Email spoofing, where emails arrive in someone’s mailbox, appearing to have come from you is almost always out of your control, here’s why…
People nowadays are well taught to not open emails from people they don’t recognise, as they might contain a virus or trick you into visiting a web site that will steal your information. It’s for this reason that scammers will trick people into opening emails by making them appear to have come from someone they trust, i.e. you. This is called spoofing.
There are a few bits of information that you use when deciding if an email is from a known recipient. You will look at the name, and the email address to see if it’s someone you know. It is surprisingly easy for anyone to send a fake email, and make it appear to have come from your own email address. There is a system in place on the internet called SPF, or the Sender Policy Framework. In simple terms, this is an attempt to make sure that email from your email address can only come from your email system, and nobody else. However it’s up the RECIPIENT of the email, (or specifically, the people that provide their email servers) whether or not their email system takes any notice of the SPF system. We still see a lot of privately-managed, corporate email systems that don’t take advantage of SPF.
Unfortunately this means that whilst your IT people have done everything possible to minimise the chance of fake email coming from your email address, or your domain name, there is still an opportunity or stuff to slip through the gap.
However, whilst SPF, and more recently DMARC have helped crack down on emails appearing to come from your business domain name (the bit after the @ sign), spoofing still happens.
These days, scammers are lazy, and often will not even bother trying to spoof your email address, however, they will spoof your name. If you are Joe Bloggs, there is literally nothing that can be done to stop a person sending email that appears to come from Joe Bloggs, as the name is not a “protected” value on an email. This lazy method of spoofing relies on the recipient being equally lazy, and not taking notice of the sender email address. It’s for this reason you should always be on your guard, and make sure the email you are opening has actually from the email address you expect to see.

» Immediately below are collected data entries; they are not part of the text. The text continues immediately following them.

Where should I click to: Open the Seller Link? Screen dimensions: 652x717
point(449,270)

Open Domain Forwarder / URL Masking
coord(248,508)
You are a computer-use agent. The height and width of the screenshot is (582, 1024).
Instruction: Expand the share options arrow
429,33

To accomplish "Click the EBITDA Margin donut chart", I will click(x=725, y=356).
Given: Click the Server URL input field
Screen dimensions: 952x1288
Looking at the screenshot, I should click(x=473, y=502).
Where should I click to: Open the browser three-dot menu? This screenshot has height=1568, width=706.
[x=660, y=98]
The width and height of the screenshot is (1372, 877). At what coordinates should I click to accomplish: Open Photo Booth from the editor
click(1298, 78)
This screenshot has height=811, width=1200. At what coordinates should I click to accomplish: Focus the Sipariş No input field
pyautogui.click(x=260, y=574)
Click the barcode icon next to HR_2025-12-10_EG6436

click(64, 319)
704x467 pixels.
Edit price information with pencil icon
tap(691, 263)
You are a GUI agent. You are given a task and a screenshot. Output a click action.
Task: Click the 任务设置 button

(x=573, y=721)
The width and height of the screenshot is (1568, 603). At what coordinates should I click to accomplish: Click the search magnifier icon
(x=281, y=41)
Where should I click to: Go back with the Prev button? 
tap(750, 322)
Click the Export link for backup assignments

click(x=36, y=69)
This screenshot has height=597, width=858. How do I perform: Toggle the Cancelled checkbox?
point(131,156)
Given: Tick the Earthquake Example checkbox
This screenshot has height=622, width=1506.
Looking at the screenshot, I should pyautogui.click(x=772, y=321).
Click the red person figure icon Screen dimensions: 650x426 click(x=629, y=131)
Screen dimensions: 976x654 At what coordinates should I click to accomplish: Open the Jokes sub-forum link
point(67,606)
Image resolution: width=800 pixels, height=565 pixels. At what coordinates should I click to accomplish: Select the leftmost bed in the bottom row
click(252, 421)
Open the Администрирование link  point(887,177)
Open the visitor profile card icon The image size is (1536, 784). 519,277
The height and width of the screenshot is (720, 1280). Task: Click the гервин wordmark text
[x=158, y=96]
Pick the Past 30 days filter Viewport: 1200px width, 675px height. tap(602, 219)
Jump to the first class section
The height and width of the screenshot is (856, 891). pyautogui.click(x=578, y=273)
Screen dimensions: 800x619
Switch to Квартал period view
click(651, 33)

Bear in mind also, hackers who are actively targeting your organisation in order to get information or trick you into entering a password on a web page, will often go to the lengths of registering a domain that is similar to one you are expecting to see. Suppose that you regularly deal with sue@widgets.co.uk. If a hacker has already identified that you deal with Widgets Ltd, which is very easy to do (a phone call to your accounts department is enough for a hacker to confirm this), then they might very well go and set up an email address for sue@widgets.co, or maybe sue@widgets.eu. Unless you’re paying close attention you may not notice the difference.
One observation that often confuses people, is that we will often see cases whereby real people who you regularly deal with, your suppliers and customers for example, are in receipt of fake email from you, and guess what, so are their colleagues in the same business, and so are other people they know at another business, so it must be coming from you! There is a simple explanation for this…
Consider a mutual contact, lets call him Dave, who you deal with in business. Dave has your email address in his address book. If you’re in the same industry, Dave will also have all the email addresses of lots of the other people who also deal with you, or know you on some level. Now let’s suppose Dave gets as a virus or malware infection on his computer. That virus is going to harvest all the email addresses and contact names in his address book and send them to the scammer. The scammer will then send out thousands upon thousands of fake emails, appearing to come from any or all of the individuals they found on Dave’s computer, and being sent to any or all of the same people, in the hope that one person will mistake their email for a legitimate email from Dave, and act on it. All it takes is for one person to open Dave’s fake email, and accidentally type in their password into a fake Microsoft, Amazon or Banking login screen, and the whole process was worth it.